Abstract

Our study was designed to determine involvement of nitric oxide (NO) in the antinociception mediated by mu, delta andkappa opioid receptors in acute and prolonged pain in the rat spinal cord. The effect of intrathecally (i.t.) injected NO synthase inhibitors and opioid receptor agonists was evaluated in acute pain using a tail-flick and a paw pressure tests, and in prolonged pain by quantification the pain-related behavior after peripheral formalin injection.
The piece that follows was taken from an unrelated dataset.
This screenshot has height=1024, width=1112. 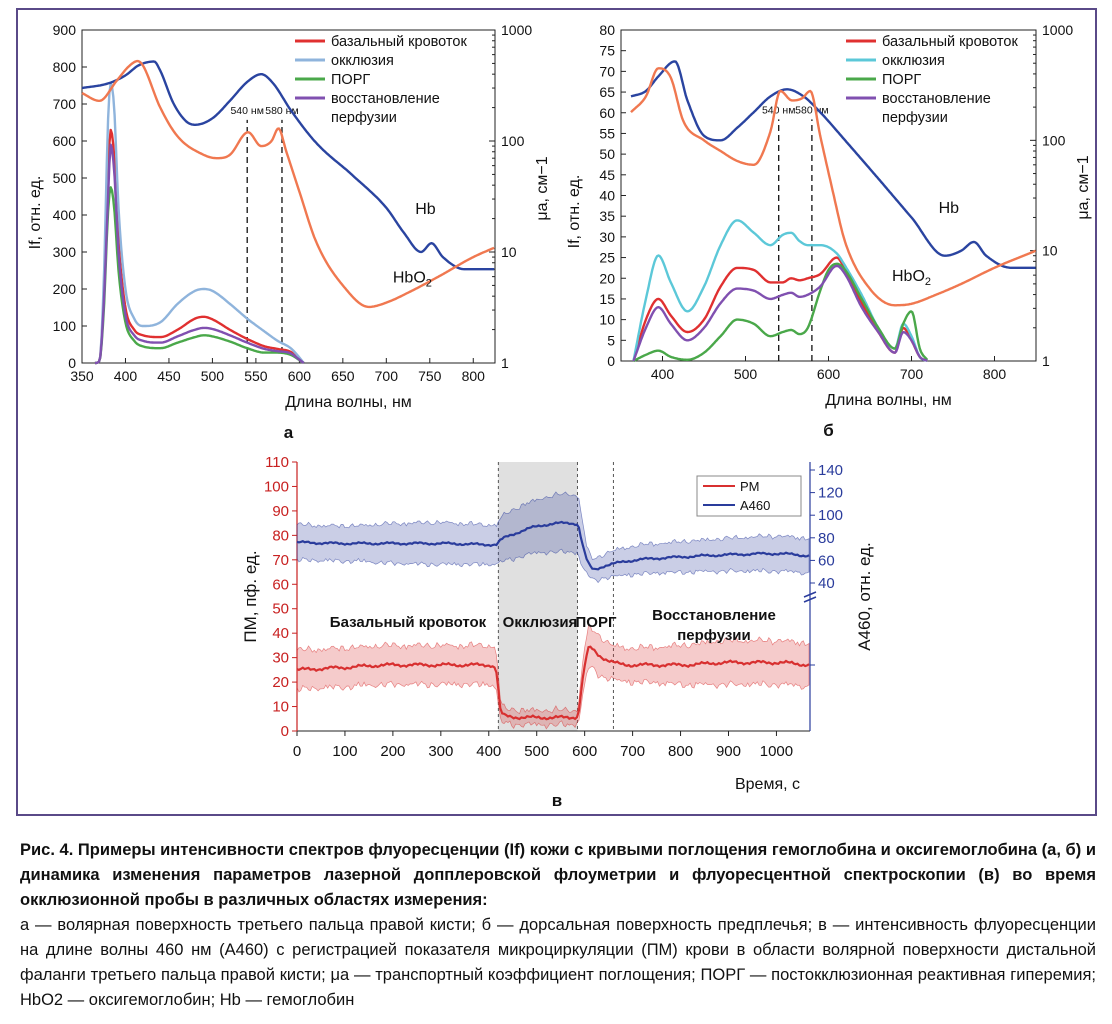 I want to click on y-tick-label: 200, so click(x=65, y=289). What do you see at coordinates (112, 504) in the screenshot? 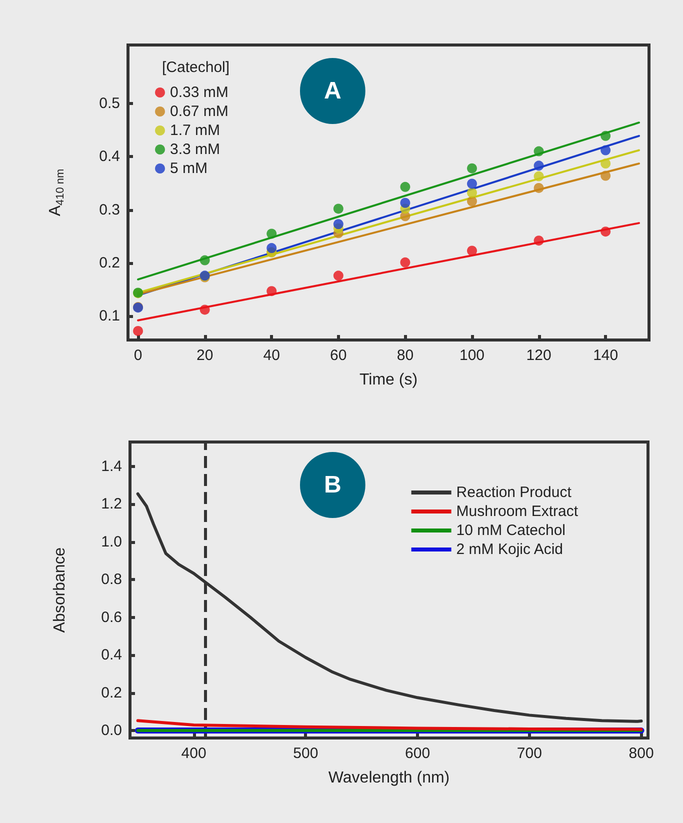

It was found that the neuronal NO synthase inhibitor 7-nitroindazole (50–400 μg), used in inactive doses, dose-dependently enhanced antinociception induced by morphine (0.5 μg) in the tail-flick and paw pressure. Moreover, coadministration of N^G-nitro-l-arginine methyl ester (50 μg) another NO synthase inhibitor, with morphine (0.05–0.5 μg) as well as with specific agonists of mu([d-Ala²,N-Me-Phe⁴,Gly-ol⁵]enkephalin 0.1–2.5 ng) and delta([d-Pen^2,5]enkephalin 0.02–0.5 μg) opioid receptors, enhanced dose-dependent antinociception in the tail-flick and paw pressure. Coadministration of N^G-nitro-l-arginine methyl ester with specific kappa opioid receptor agonist 3,4-dichloro-N-methyl-N-[2-(1-pyrrolidinyl)cyclohexyl]-benzenacetamide (10–100 μg), produced antinociception in the paw pressure only. Additionally, N^G-nitro-l-arginine methyl ester (100 μg) profoundly potentiated the antinociception induced by [d-Ala²,N-Me-Phe⁴,Gly-ol⁵]enkephalin (0.5, 15 ng) and [d-Pen^2,5]enkephalin (2, 10 μg) in the dose-related manner in the formalin test. N^G-nitro-l-arginine methyl ester (100 μg) also enhanced the antinociception induced by 3,4-dichloro-N-methyl-N-[2-(1-pyrrolidinyl)cyclohexyl]-benzenacetamide (10–100 μg) but only at the last two time points of the second phase of the formalin test. These data show that inhibition of the spinal NO synthase potentiates the mu-, delta- and to a lesser extent, kappa-mediated spinal antinociception in both acute and prolonged pain.